Brief: Copy every line in the listing that contains "computer".

Excerpted records:
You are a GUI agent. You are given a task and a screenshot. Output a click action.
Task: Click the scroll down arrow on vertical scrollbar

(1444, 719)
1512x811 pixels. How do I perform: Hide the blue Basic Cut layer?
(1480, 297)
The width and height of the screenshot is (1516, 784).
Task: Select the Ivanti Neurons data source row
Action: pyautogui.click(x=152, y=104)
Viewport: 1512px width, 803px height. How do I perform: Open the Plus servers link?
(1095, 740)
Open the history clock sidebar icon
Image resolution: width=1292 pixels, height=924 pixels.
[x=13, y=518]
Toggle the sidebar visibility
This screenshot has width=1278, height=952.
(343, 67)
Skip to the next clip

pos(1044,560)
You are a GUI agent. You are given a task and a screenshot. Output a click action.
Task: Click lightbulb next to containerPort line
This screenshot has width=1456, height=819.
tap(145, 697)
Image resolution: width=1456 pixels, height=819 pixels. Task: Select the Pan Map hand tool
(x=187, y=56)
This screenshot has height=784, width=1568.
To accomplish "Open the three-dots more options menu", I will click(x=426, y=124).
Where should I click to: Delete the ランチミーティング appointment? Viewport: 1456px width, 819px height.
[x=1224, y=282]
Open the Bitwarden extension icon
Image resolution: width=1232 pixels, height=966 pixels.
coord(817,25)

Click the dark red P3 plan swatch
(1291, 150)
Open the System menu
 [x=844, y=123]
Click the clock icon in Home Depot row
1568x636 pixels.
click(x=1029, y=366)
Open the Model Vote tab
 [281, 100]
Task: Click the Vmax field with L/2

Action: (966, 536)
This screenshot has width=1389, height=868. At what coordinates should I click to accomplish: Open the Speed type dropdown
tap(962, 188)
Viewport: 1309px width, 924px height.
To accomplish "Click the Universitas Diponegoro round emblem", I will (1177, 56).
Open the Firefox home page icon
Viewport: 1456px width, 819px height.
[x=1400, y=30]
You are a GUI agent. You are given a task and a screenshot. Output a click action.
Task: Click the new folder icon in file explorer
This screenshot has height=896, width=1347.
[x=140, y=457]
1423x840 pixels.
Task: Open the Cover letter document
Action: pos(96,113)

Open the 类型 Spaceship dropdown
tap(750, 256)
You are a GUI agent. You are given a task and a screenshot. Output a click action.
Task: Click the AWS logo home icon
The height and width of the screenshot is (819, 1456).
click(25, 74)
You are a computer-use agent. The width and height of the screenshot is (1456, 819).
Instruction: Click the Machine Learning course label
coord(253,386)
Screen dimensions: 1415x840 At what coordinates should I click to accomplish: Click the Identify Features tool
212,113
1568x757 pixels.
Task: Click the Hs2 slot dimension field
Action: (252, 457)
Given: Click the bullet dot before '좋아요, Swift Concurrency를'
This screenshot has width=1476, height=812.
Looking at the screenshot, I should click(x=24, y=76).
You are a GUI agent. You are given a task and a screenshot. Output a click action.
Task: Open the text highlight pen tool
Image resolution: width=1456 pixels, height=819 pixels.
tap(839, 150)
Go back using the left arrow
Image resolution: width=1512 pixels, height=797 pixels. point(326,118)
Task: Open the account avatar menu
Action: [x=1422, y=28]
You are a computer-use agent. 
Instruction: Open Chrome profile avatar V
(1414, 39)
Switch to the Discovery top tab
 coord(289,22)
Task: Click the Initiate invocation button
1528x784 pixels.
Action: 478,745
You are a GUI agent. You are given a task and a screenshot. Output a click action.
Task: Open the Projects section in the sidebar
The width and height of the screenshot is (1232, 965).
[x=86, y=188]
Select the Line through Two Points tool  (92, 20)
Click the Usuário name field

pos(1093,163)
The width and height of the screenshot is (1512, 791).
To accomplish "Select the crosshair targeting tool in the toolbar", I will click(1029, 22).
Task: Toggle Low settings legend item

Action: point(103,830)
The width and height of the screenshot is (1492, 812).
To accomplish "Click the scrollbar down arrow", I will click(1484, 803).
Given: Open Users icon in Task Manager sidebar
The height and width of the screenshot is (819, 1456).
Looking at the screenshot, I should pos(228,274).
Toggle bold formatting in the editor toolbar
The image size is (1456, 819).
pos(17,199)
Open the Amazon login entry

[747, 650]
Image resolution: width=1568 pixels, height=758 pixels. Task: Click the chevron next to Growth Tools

Task result:
You are a computer-use agent. The width and height of the screenshot is (1456, 819).
You are a computer-use agent. 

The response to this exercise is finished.